Con la sfida per il Cloud Computing ormai entrata nel vivo per un gran numero di aziende, il centro dell’attenzione si sposta gradualmente dal quando integrare la tecnologia alla ricerca della soluzione per assecondare meglio le esigenze aziendali nel rispetto del budget di spesa. Di conseguenza, anche sul fronte dell’offerta è il momento di un primo bilancio, per calibrare meglio il servizio proposto ai clienti.
Da tali presupposti è partita l’idea di un’indagine da parte dell’Intelligence Unit dell’Economist, dal titolo “Preparing for next-generation Cloud: Lessons learned and insights shared”, commissionata da Hitachi Data Systems. Lo studio, dal quale emerge che sicurezza e privacy si confermano una volta di più come aspetti prioritari quando si parla di Cloud Computing, si basa sul contributo di 232 responsabili IT su scala mondiale, intervistati sulle sfide affrontate nei primi anni di adozione del Cloud e sui problemi sorti. Il 43% di essi è membro del consiglio di amministrazione o comunque una figura a livello CIO, e la metà circa opera in aziende con fatturato superiore ai 500 milioni di dollari. Il 28%, sono realtà europee, tutte con già all’attivo significative esperienze in materia.

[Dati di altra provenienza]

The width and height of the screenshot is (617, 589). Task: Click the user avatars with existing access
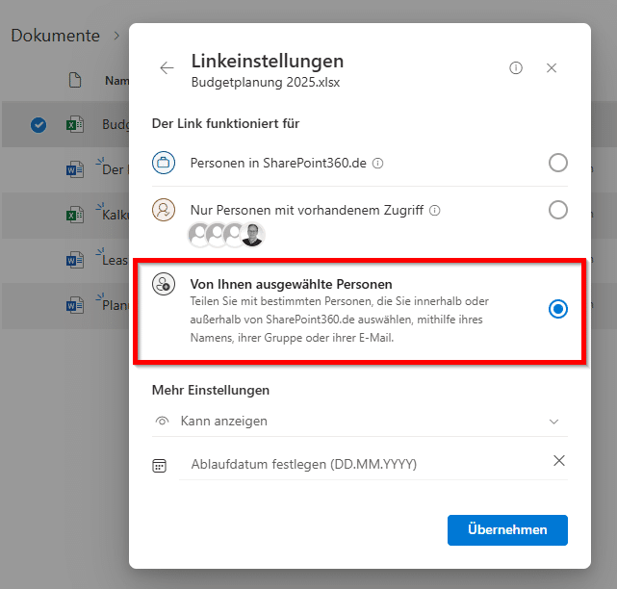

Cinque risultano le aree di maggiore utilizzo del Cloud, a partire dal Web hosting, nel 61% dei casi, seguito da File storage (59%), applicazioni aziendali (59%), e-mail (44%) e applicazioni desktop (44%). Una tendenza importante rilevata è lo spostamento di interesse dagli strumenti utili a costruire o adattare da sè applicazioni Cloud, verso l’adozione di applicazioni specifiche e le relative risorse, anche umane. L’obiettivo primario da raggiungere resta comunque l’aumento della disponibilità, perseguito nel 55% dei casi, mentre il 53% è interessato a un maggior controllo dei costi. Esattamente la metà chiede una maggior efficienza dei dipendenti, mentre appare meno prioritaria la scalabilità (44%).
Nei primi tempi di adozione, i problemi non sono mancati. Il 67% degli intervistati ammette infatti di aver dovuto fare i conti con qualche tipo di incidente in grado di influire sull’operatività. Soprattutto, si parla di mancata disponibilità di un servizio Public Cloud o tempi più lunghi del previsto per integrare nuovi servizi. Il 36% riconduce però la ragione a problemi tecnici interni, mentre solo il 29% attribuisce le responsabilità al fornitore. In ogni caso, nella maggioranza delle situazioni, 55%, i problemi sono stati limitati, mentre solo il 9% ha accusato seri inconvenienti e un altro 34% li ha definiti di media entità.
Le maggiori preoccupazioni restano però indirizzate altrove. Ammonta infatti all’87% il numero di aziende pronte a individuare in sicurezza e privacy le priorità. Esattamente la metà indica inoltre nella perdita di dati la prospettiva peggiore. In particolare, il 46% si dice preoccupato dall’eventualità di perdita dei dati relativi ai clienti, mentre il timore di violazione della privacy è sentita nel 36% dei casi. I timori sono legati soprattutto al rischio finanziario (40%), manifestato sotto forma di perdita di entrate. Preoccupa anche il pericolo di dover affrontare spese impreviste (32%). Il 17% inoltre segnala il timore di non raggiungere il ritorno (ROI) previsto per il progetto.
L’esperienza maturata negli ultimi anni permette tuttavia di affrontare la realtà con maggiori garanzie. CIO ed esperti IT chiamati in causa hanno infatti affermato di avere le idee chiare sulla tecnologia. Così come sui potenziali benefici e le modalità di integrazione, apprestandosi quindi a superare la fase di sperimentazione. Resta tuttavia un 29% che ha evitato problemi grazie a una maggiore conoscenza dell’offerta proposta dal fornitore. Il centro della discussione si sta quindi spostando dai semplici calcoli economici verso argomenti più pratici, come la capacità di reagire per tempo alle richieste del mercato e rendere più agile la propria organizzazione.